2,234 adults surveyed online between March 12 and 17, 2014 by The Harris Poll reveal that people are concerned about the environment - but may not be doing much about it.
And over 80 percent avoid labels like “green”, “conservationist” and “environmentalist”, which shows that environmental corporations have lost a lot of credibility among the public.
However, parents with younger kids are more concerned than childless people, though they are only slightly more likely to tell others to be more environmentally responsible. Women are more likely to indicate encouraging others to be more environmentally-friendly. 25% more women than men claim they are making more effort to be environmentally-conscious than they did a year ago.
Yet 67 percent of U.S. adults say the environment is more important than short term effects on the economy - apparently only when it is someone else's money, though. 80 percent say they look at green products but only 28 percent actually spend any extra. 15 percent will only buy green if it saves them money.
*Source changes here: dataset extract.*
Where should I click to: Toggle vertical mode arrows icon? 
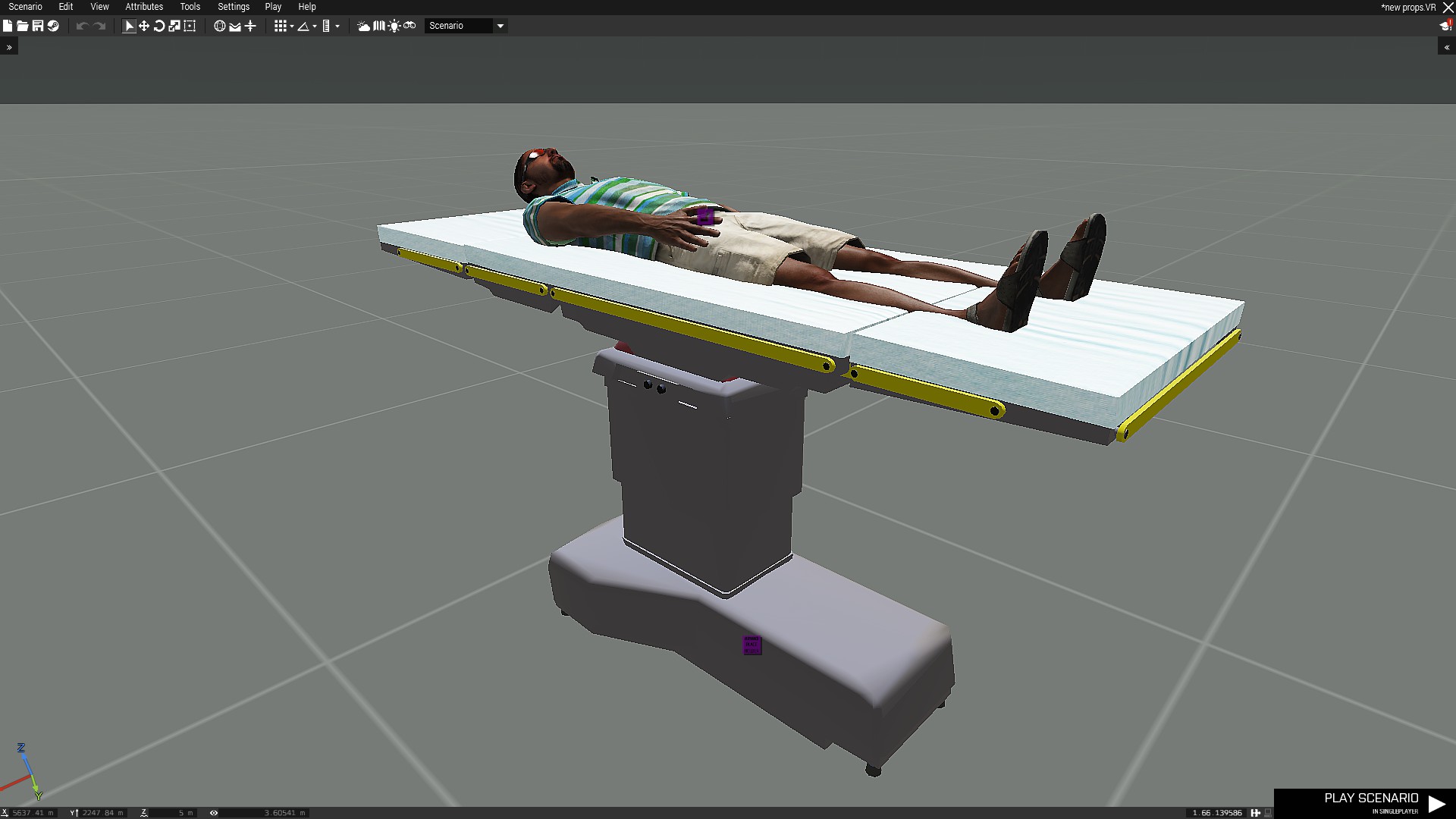click(x=250, y=26)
This Harris Poll was conducted online within the United States between March 12 and 17, 2014 among 2,234 adults (aged 18 and over). Figures for age, sex, race/ethnicity, education, region and household income were weighted where necessary to bring them into line with their actual proportions in the population. Propensity score weighting was also used to adjust for respondents’ propensity to be online.
There is no margin of error because the sample is based on those who agreed to participate in Harris Poll surveys, so no estimates of theoretical sampling error can be calculated.
All sample surveys and polls, whether or not they use probability sampling, are subject to multiple sources of error which are most often not possible to quantify or estimate, including sampling error, coverage error, error associated with nonresponse, error associated with question wording and response options, and post-survey weighting and adjustments.
All that can be calculated are different possible sampling errors with different probabilities for pure, unweighted, random samples with 100% response rates. These are only theoretical because no published polls come close to this ideal.